• [ЗАДАНИЕ]
Выпишите из отрывка беседы о поэте все имена собственные: имена людей и географические названия.

• [ИСХОДНЫЙ ТЕКСТ]
– Значит, потом. Пока я могу вам сказать только, что вся его любовная лирика адресована ей. Он так и не мог забыть ее никогда. И знаете, за несколько дней до смерти, в Боярке, он стал прощаться с друзьями. Нескольким подругам подарил книжку, которая вышла буквально за неделю до его смерти. Он уже не вставал с постели. Ему сообщили, что приехала Люся, плачет, просит принять ее. Он отказался.

– Может, не хотел, чтобы она его видела таким?

– Может быть, и так…

«Как спускалась по лестнице ты – хвать-похвать – кошелек позабыла. А ступеньки, как на грех, круты, ни туда, ни обратно – могила. Тут подходит к тебе господин – волчьи зубы, румянец из воску… «Я живу совершенно один»,- говорит он, крутя папироску. Ты за сердце схватилась – куда! Не болит, не горит и не бьется… И увел он тебя в те года, где живут, потому что живется».

– Как вы полагаете, он уцелел бы в тридцатые?

– Почти наверняка нет. Все друзья, подписавшие его некролог, в том числе довольно известный молодой поэт Марк Вороный, были расстреляны во время террора.

• [СОБРАННЫЙ МАТЕРИАЛ]
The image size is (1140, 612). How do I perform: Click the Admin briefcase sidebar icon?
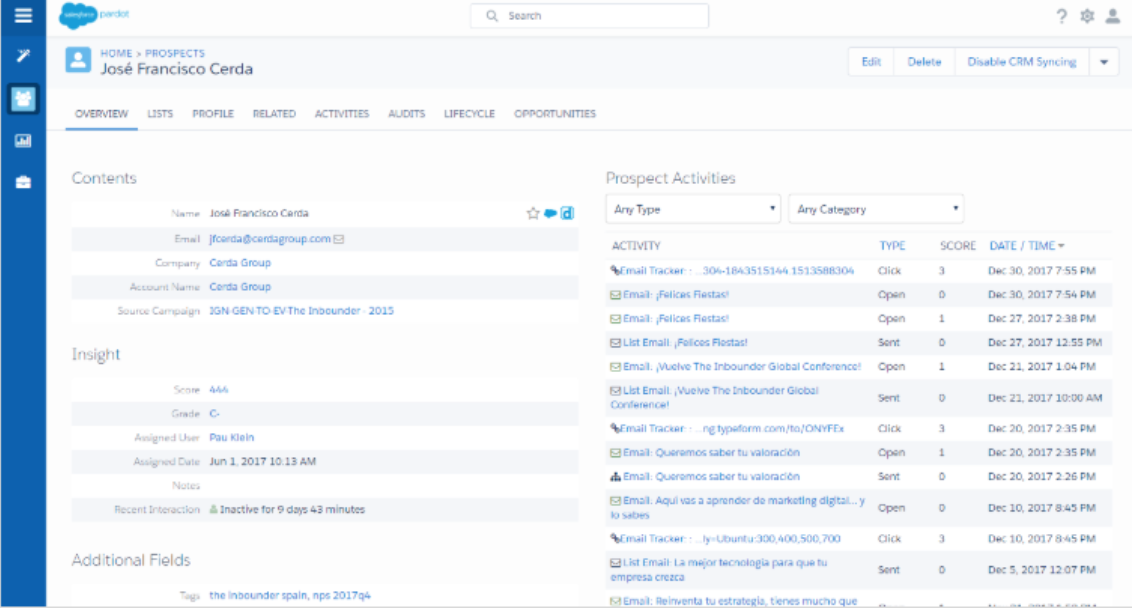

• [ОТВЕТ К ЗАДАНИЮ]
Боярка, Люся, Марк Вороный